To the world, and to most of the world, we’re nothing; like grains of sand, like an autumnal leaf that falls to the ground.  Whether we live or whether we die, doesn’t matter to the world at all.  But to Jesus, we are somebody; somebody loved, somebody dear, somebody wanted, somebody prayed for, died for.  If I could define the Christian faith as any one thing above anything else, I would call it "the religion of the one lost sheep [Luke 15:3-7], and the one lost coin [Luke 15:8-10], and the one lost boy" [Luke 15:11-32].  We are somebody in God’s sight.  And in that communion, in that fellowship, we all belong to the body of Christ [1 Corinthians 10:16-17].

I don’t know of anything more beautiful in typifying that than a scene in the Anglican Church in England; and the great, world famous, British adored Duke of Wellington was kneeling at the chancel altar rail to receive the communion.  And as the Duke of Wellington knelt at the altar rail to receive, according to Anglican custom, the communion from the hands of the officiating priest, there knelt by his side, there came and knelt by his side a poor, ragged man.  And when he did so, the clergyman tapped him on the shoulder and said to him, "Sir, you can’t kneel there.  You are next to the great Duke of Wellington.  Now you move away."  And the Duke overheard what the Anglican clergyman said, and the Duke replied, he said, "Sir, leave him alone.  Leave him alone.  We’re all the same here, for the ground is level at the cross."

In God’s sight, there are no big and little, no famous and infamous, no near and far; in God’s sight, we’re all one, we’re all loved, we’re all brothers and sisters in the koinonia, in the fellowship, in the communion, in the participation of the great, glorious goodnesses of God vouchsafed to us in Christ Jesus.  That’s what he says, and that’s what he means: "For we being many are one bread, and one body:  for we are all partakers of that one loaf" [1 Corinthians 10:16-17].
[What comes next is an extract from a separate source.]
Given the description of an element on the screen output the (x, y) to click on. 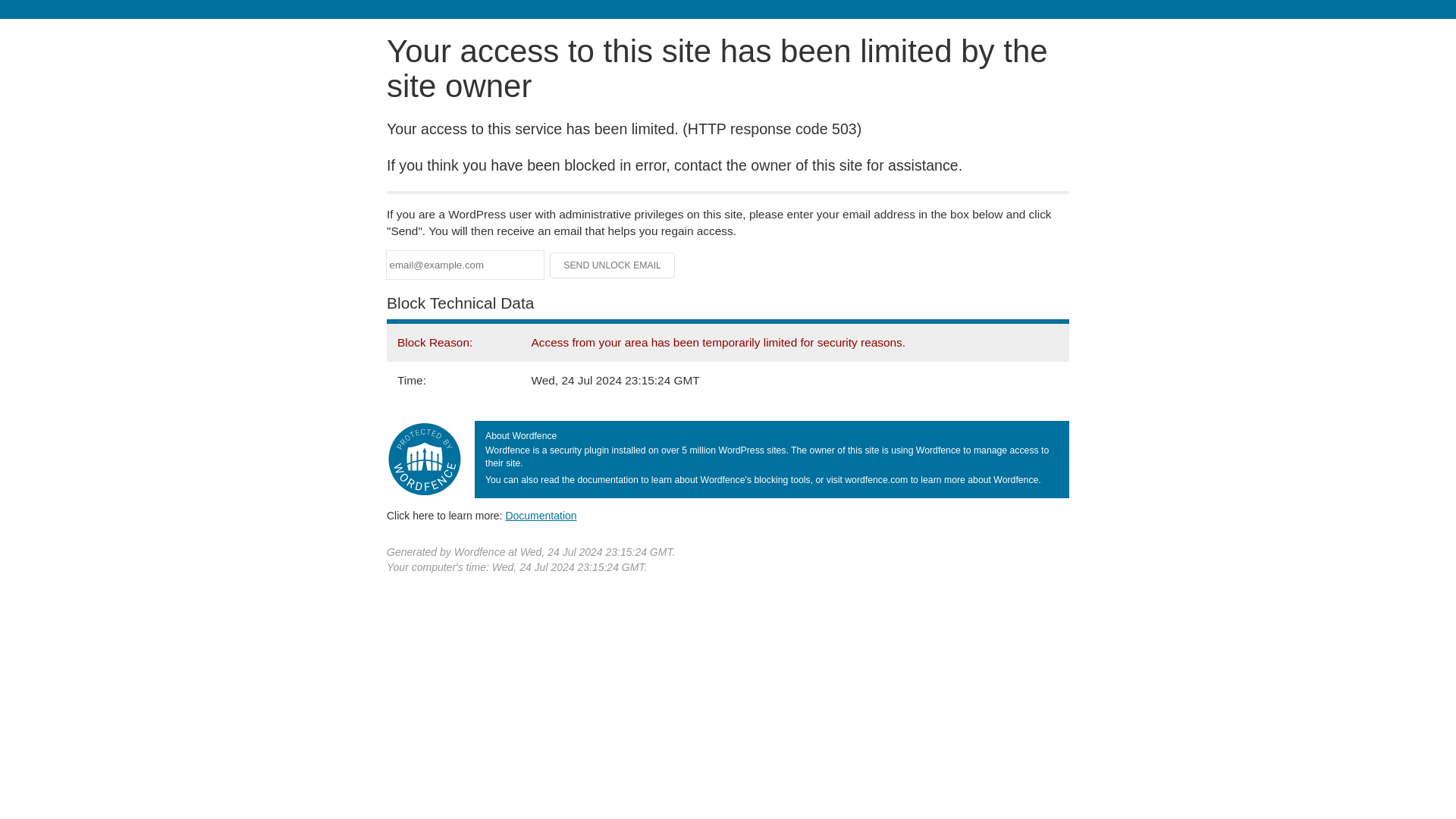
Send Unlock Email (612, 265)
Send Unlock Email (612, 265)
Documentation (540, 515)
My brother, if that doesn’t make you glad, I don’t know what could – what God hath done for us, and what Jesus means to us, and how much in Him we come to love one another.  Now for the moment, may we stand together?

Our Lord, when we think of the sacrifice of Jesus for us [1 Corinthians 15:3], we are so deeply humbled.  Could it be that our Lord on the tree laid down His life for me? [1 Peter 2:24].  Oh, such amazing grace, such abounding love, such illimitable remembrance and sympathy and pity; Lord, Lord, if ever we loved Thee, we love Thee now.  And our Master, tonight, may God touch the heart, woo to Himself, and bring into the fellowship of God’s kingdom and this dear church these whom the Holy Spirit woos and wins and invites tonight.  And for the answered prayer and these who shall respond, we shall love Thee forever.  In Christ our dear Lord, amen.
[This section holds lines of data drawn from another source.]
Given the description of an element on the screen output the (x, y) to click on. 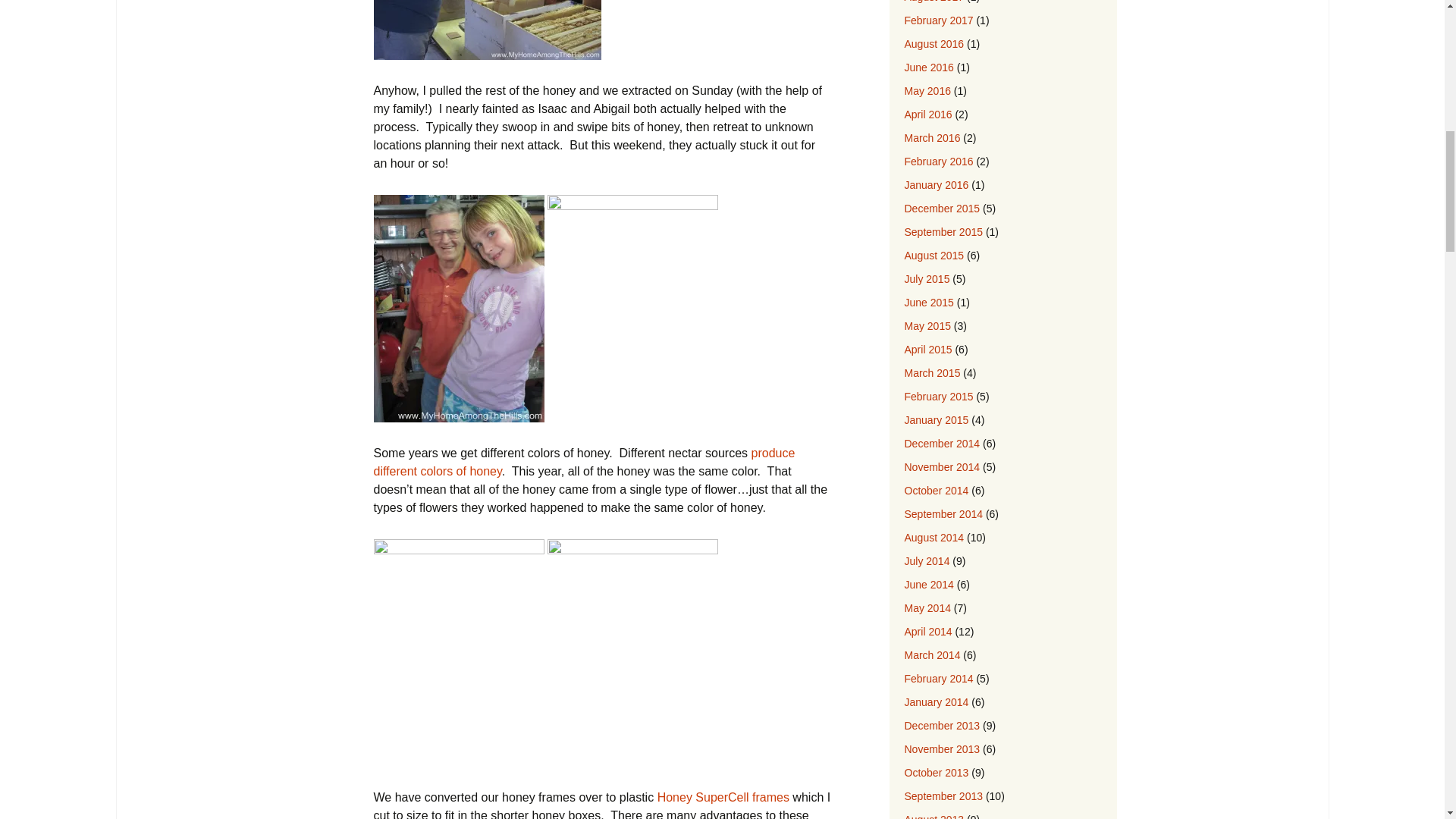
produce different colors of honey (583, 461)
Given the description of an element on the screen output the (x, y) to click on. 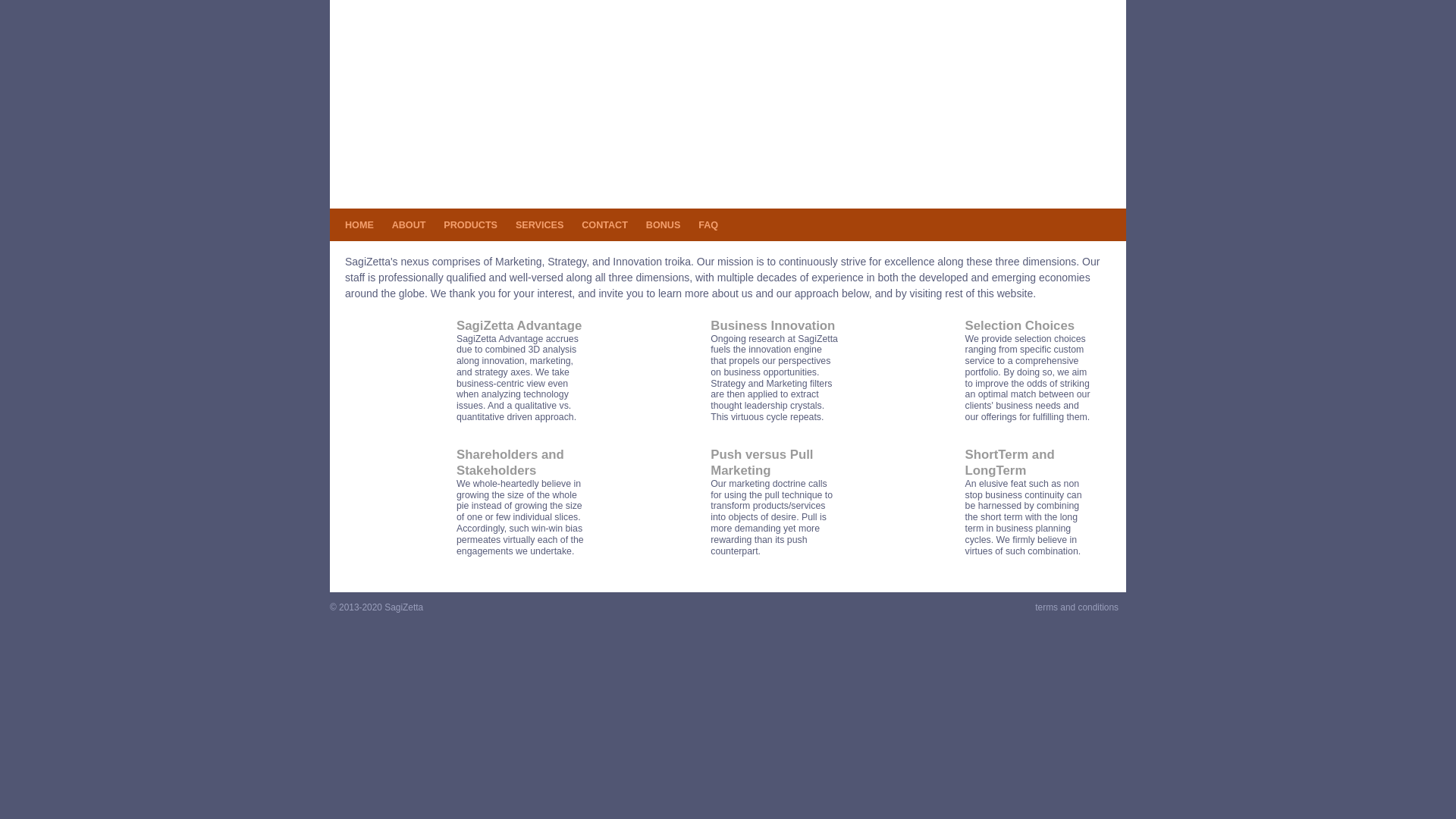
BONUS (662, 225)
HOME (359, 225)
PRODUCTS (470, 225)
SERVICES (539, 225)
FAQ (707, 225)
ABOUT (408, 225)
terms and conditions (1076, 606)
CONTACT (603, 225)
Given the description of an element on the screen output the (x, y) to click on. 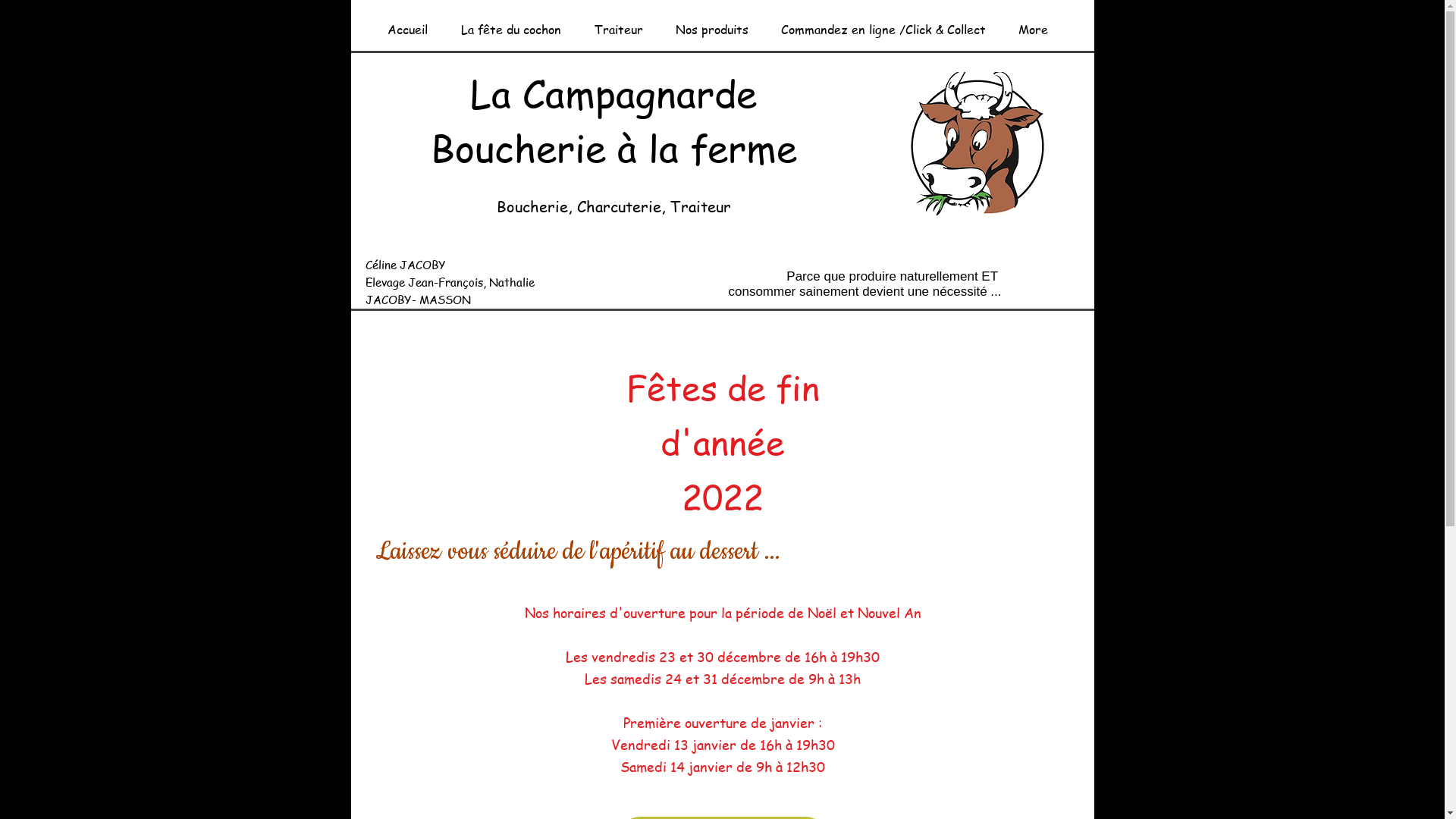
Sans titre6 - Copie (2).png Element type: hover (978, 145)
Nos produits Element type: text (712, 22)
Commandez en ligne /Click & Collect Element type: text (882, 22)
Accueil Element type: text (406, 22)
Traiteur Element type: text (618, 22)
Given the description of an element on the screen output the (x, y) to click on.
Now our ministers will be here, and while we pray and while we sing and while we wait, in this balcony round, somebody you, in the press of people on this lower floor, a family you, a couple, as God shall say the word, answer with your life: "Pastor, tonight I take the Lord Jesus as my personal Savior," or "Tonight, we’re putting our lives in the communion and the fellowship of this dear church."  Out of the balcony, down one of those stairways, and there’s time and to spare, on this lower floor, into one of the aisles and down here to the front, "Pastor, we are answering God’s call, and here we stand."  Make the decision now in your heart.  And in a moment when we sing, into that aisle and down to the front, do it now, make it now, while we pray, while we wait, and while we sing.